▸ Instructions
(a) Retype the passage of the message about Alt-clicking under Linux from "wx should still" up to and including "is GNU/Linux only?".
(b) Write what comes next in the message about Alt-clicking and window dragging under Linux, picking up after its final sentence.

▸ Document segment
···
Alt clicking is problematical under Linux because the default (for Gnome?) 
seems to be that alt click will drag the window in the window manager.
I'm thinking the dragging or resize curso behavior might be due to this.
Under Gnome, you can change Window manager preferences so that ALT does 
not drag windows (choose the "Windows" key instead).
The reason I picked "Alt" where I would rather have picked "Ctrl" is that 
Ctrl-click is used for multi-select in lists commonly, which I think is a 
common thing to want to do. I don't know of a common use for ALT (but 
maybe there is?). I don't have a good answer for this (other than changing 
the window manager preferences), although in response to this I just added 
support for setting the Meta key selection by uncommenting something in 
"options.py" so you could use Ctrl-click easily if you wanted to after 
editign that file. Still, I don't like making such a core part of the GUI 
changeable in terms of leading to confusion, so I don't know if this 
should stay). Another alternative would be to use Ctrl in all widgets 
except lists? Though that might be confusing in its own right. Maybe you 
or someone else can think of a better approach to this?
Please me know if these workarounds don't work for you.

By the way, I moved the choice of GUI to "options.py" as well.
wx should still work.

If everything seems OK with you with these fixes, I think I will soon bump 
the version number up to 1.1 and make another file release. The last 
really annoying thing I know of is that sometimes when you drop a widget 
it continues to drag; that needs more work first though; hopefully it is 
not a fundamental tk problem. I'll be curious if that is GNU/Linux only?
···
▸ Recorded information
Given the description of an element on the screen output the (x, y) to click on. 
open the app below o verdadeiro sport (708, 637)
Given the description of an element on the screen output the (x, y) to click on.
···
▸ Your responses
(a)
wx should still work.

If everything seems OK with you with these fixes, I think I will soon bump 
the version number up to 1.1 and make another file release. The last 
really annoying thing I know of is that sometimes when you drop a widget 
it continues to drag; that needs more work first though; hopefully it is 
not a fundamental tk problem. I'll be curious if that is GNU/Linux only?

(b)
Also, there is flicker in the TreeWidget from how it is used, but I think 
that is livable (I can't find an easy way to freeze it for a while like I 
did under wx). And drawn morphs are always below widget morphs but can 
sometimes be dragged if they are above them in the world morph list -- not 
sure what to do about that, other than get rid of the drawn morphs and 
make them draw in widget frames with a canvas (the likely solution). There 
is also no way to raise and lower morphs. Or the biggy new thing needed 
for HyperCard-like functionality, compositing morphs (or at least, nesting 
them). Lots more to do, but probably OK to put those off for the next release.

Thanks for your fortitude for living on the "bleeding edge" of technology, 
and I appreciate your continued interest and comments with the jump to TK. 
I now it's been a bumpy ride switching widgets toolkits, and I tried to do 
it fast to keep momentum moving on this project. I'm hoping that once the 
system is working well with TK it should be more malleable for more Python 

--Paul Fernhout

(*) To understand the bug, renaming the input variable from "morph" to 
"originalMorph"  should make the problem more obvious:

     def duplicateMorph(self, originalMorph):
         newMorph = originalMorph.copy()
         newMorph.x += 5
         newMorph.y += 5
         if originalMorph.getPropertyDefinition("createEmbeddedWidget"):
     World.duplicateMorph = duplicateMorph

That shows how the code used the original "morph" instead of "newMorph" to 
instantiate the new native widget, thus resultign in hooking up, say, a 
new native button to the old button's Morph prototype. So the the new 
Morph would never receive click events from the new native button, as they 
would go to the old Morph prototype directly. All the time I assumed it 
was some instead a problem with the delegation code.

So the corrected code, both that works and that is clearer.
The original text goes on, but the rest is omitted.